This blog post discusses some issues mapping URLs to file system paths and entries in headless content management systems. At least in the context of web solutions driven by content management systems, solutions that involve static files must implement file and directory naming rules. If you have experience or perspectives on this issue, please comment on this blog post.
Update 9.November.2021: See:
I have been working with content management systems for more than 20 years, and headless content management systems for more than two years now. Many content management systems have the concept of a URL hierarchy, but do not have the concept of a file system. Certain entries, where entries are records in the content management system, represent pages, meaning that they contain the data required to render a page. Such entries are associated with URLs, such as /hr. Entries can be associated with URLs that appear nested with the URL of another entry, such as /hr/jobs. There is no concept of a directory, a file name extension, or a default file naming convention. blog post discusses some issues mapping URLs to file system paths and entries in headless content management systems.
I have generally implemented architectures that generate HTML dynamically, at runtime, after deployment, when the browser or other client requests the page. Jamstack solutions tend use static HTML generation, at build time, before deployment.
I have been experimenting with Vercel as a content delivery network (CDN), which is a sort of global edge caching layer that functions as a webserver for static files. Vercel builds and deploys the static files directly from source code management systems, but also supports edge functions, React server controls, and other runtime server-side HTML generation technologies using Next.js. Technologies such as Next.js come with their own HTTP request routing mechanisms but using them complicates moving to alternate CDNs such as netlify.

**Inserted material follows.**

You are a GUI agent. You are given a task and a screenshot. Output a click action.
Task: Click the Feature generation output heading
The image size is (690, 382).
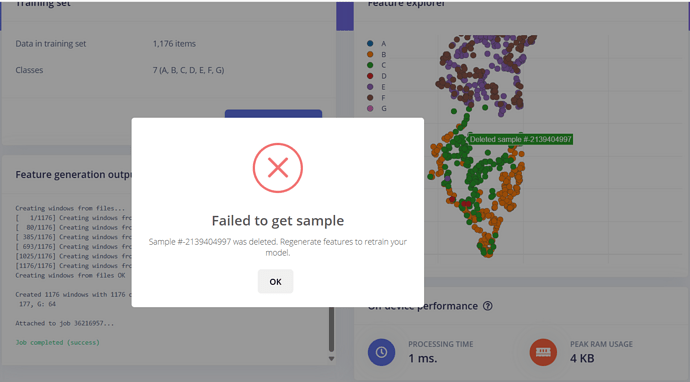coord(73,175)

I have not used static HTML files in decades, but from my memory:
- The web server maps hostnames such as mysite.tld to directories called document roots. For example, https://mysite.tld (and hence https://mysite.tld/, with the trailing slash) may map to a directory such as /var/www/html/ or C:\html\.
- If the requested URL includes a file system path, then the web server serves that file from within the specified subdirectory path within the document root subdirectory. For example, a request for https://mysite.tld/directory/path/some.file may serve /var/www/html/directory/path/some.file.
- If the requested URL does not correspond to a file, then the web server looks for files that match naming conventions. For example, a request for https://mysite.tld/directory/path/some may serve /var/www/html/directory/path/some.html.
- If no matching file exists, then the web server serves the file named index.html from within the directory corresponding to the URL path. For example, a request for https://mysite.tld/directory/path/some may serve /var/www/html/directory/path/some/index.html.
My first issue with this logic is that I do not know whether the web server checks for a matching file with the .html extension or an index.html file first, and generally prefer to avoid architecting solutions that depend on such details. I believe that the ability to map /directory/path/some to the /var/www/html/directory/path/some/index.html file or the /var/www/html/director/path/some.html file or even the /var/www/html/directory/path/some file to be an undefined condition to avoid. I seem to remember that web servers would not even serve files without extensions such as /var/www/html/directory/path/some. I think this was because of security concerns and/or because there would be no way to determine the mime type of the file so that the browser would render it rather than downloading it.
The home page (https://mysite.tld or https://mysite.tld/) is the only URL that cannot explicitly specify a file. A request for the root (/) cannot specify a file name, and therefore must map to index.html or equivalent. To improve explicit mapping of URL paths to file paths, some solutions may prohibit files named index.html except for the home page.
The .html extension is an exception to the goal of explicitly mapping URL paths to files. URLs should not expose technologies, changing technologies should not affect URLs and hence search indexes, and URLs are friendlier without the .html extension.
Maybe my most significant concern with the ability to map a single URL path explicitly to a file or implicitly to an index.html file within a directory specified explicitly is that what may be a file today could need to be a directory tomorrow. For example, a site might start with a single page within a section, such as /hr/jobs, which could be implemented as /hr/jobs.html. Over time, the need for nested pages such as /hr/jobs/sales and /hr/jobs/marketing may arise, requiring the need to move /hr/jobs/index.html to /hr/jobs/index.html. This would not change the URL of the page at /hr/jobs but requires logic in or a change to the build process.
I noticed that Vercel, at least by default, does not apply the .html extension as a default. A request for /file is HTTP 404 even if /file.html exists. If /file exists, even if it contains HTML, the browser will try to download that file rather than rendering it.
Some pages, or specific entries, or entries based on specific content types, or URL routes, and so forth, may never have descendants, and therefore may be implemented as static files (/category/product.html). Pages that may have descendants should be implemented as directories containing an index.html. Alternatively, data and logic can determine file naming logic. For example, CMS users could select a checkbox if a page cannot have children, or logic could use the list of all URLs to determine whether to create a file or directory containing an index.html file for each.
I don’t know what the rules for file naming should be, but I think it is important to define them. The easiest rule is that every page should be a directory containing an index.html file.